The name of the band is more of an ironic corruption of “apostolic faith mission,” than a nod to the over-indulgence it implies. It’s from a neon sign in Brooklyn from which Thorben Seierø Jensen and Sune Sølund set off on their search for a musical road-less-traveled.
The momentum behind those beginnings might have come from the so-called straight jackets that the two Danes cloak themselves in to compose. Rules. For the first album, there was a dire regimen of late-night recordings in the bedroom of a tiny Copenhagen flat lit only by candlelight. Other essentials included improvised percussion instruments and a drinking requirement.
From the smallness of that space the substance of Alcoholic Faith Mission took shape in their first album, Misery Loves Company. Variously encompassed as a self-indulgent, melancholy, acoustic outreach, Misery made a modest splash that fueled a tour of Denmark, and occasioned the band’s evolution from a varied collective with a core of two, into the five constituents including Kristine Permild, Gustav Rasmussen and Laurids Smedegaard that make AFM today. It also brought forth PonyRec, the band’s European label and management firm.
The second album was the result of a half year immersion in an old factory loft nestled in the heart of Hasidic Brooklyn. For this outing, the dogma confined them to using only the things they found within the four walls of the flat to compose and frame every track. Named for the address, 421 Wythe Avenue was heard by many and written about by a good number of bloggers and journalists. The reviews have ranged from mild intrigue to utter adoration.

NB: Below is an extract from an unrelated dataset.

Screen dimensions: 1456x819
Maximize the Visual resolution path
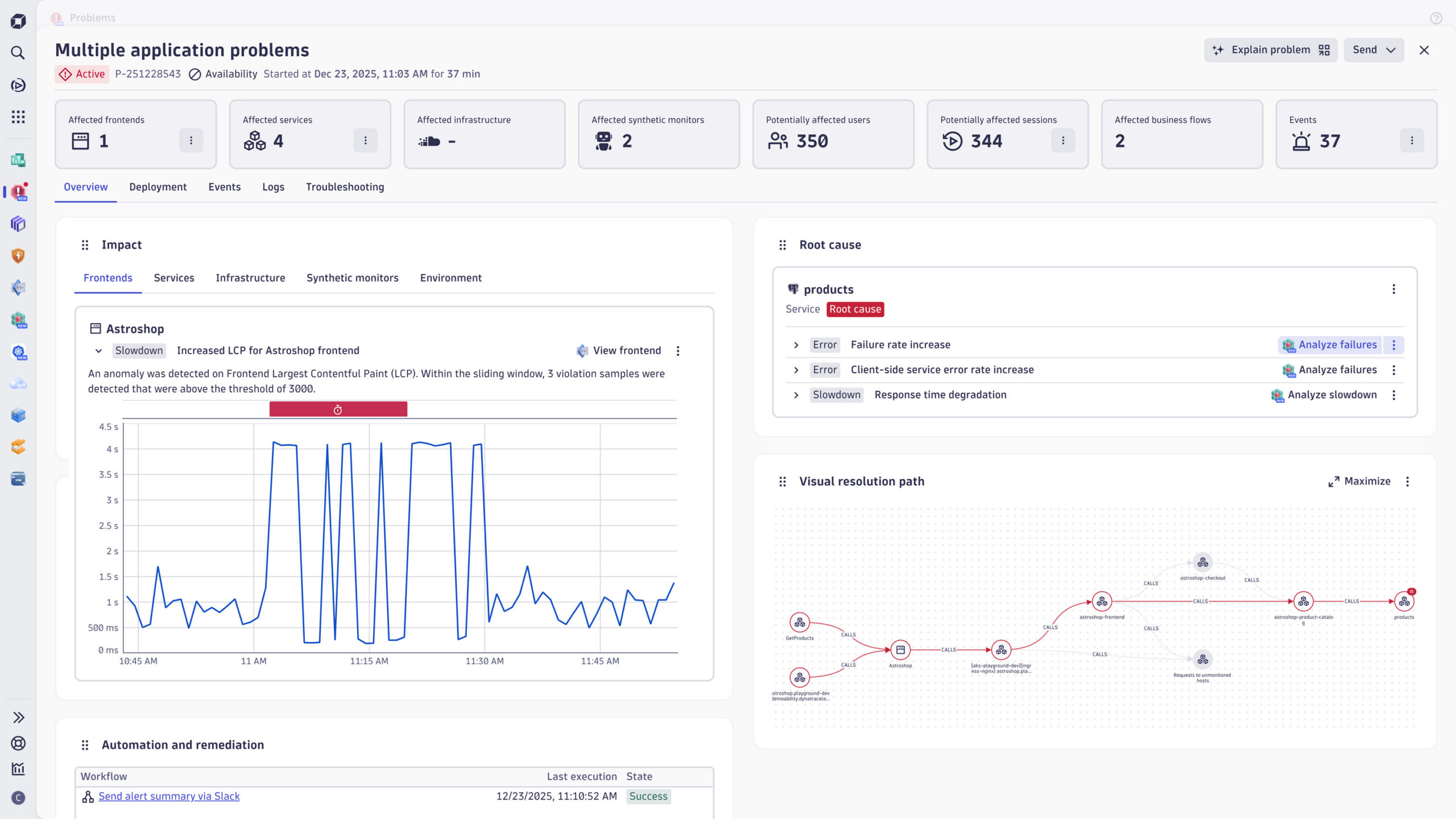pos(1359,482)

Three tours of Europe followed, as did label deals in Japan and the U.S. The proverbial icing on the cake came from Canadian indie film, Point Traverse that put four songs from 421 on its soundtrack. As you read this, the album winds its way around the Americas, Japan, and the U.K. Perhaps it leaves an impression there that has begun to define the band and its sound in a new way. Perhaps, as many of the reviewers reckon, it’s even a new sound.
Alcoholic Faith Mission’s third release, cumbersomely titled Let This Be the Last Night We Care, was available for general consumption in March of 2010 and has been recieved with even more adoration from the critics than its predecessors.
Having toured Germany, Holland, Belgium, Poland, Switzerland, France, Luxemburg, Italy, Wales, England and the US, with a total of more than 75 shows it’s safe to say that Alcoholic Faith Mission is slowly undoing the tethering shackles of “up and coming” to being an important voice in mainstream indie rock.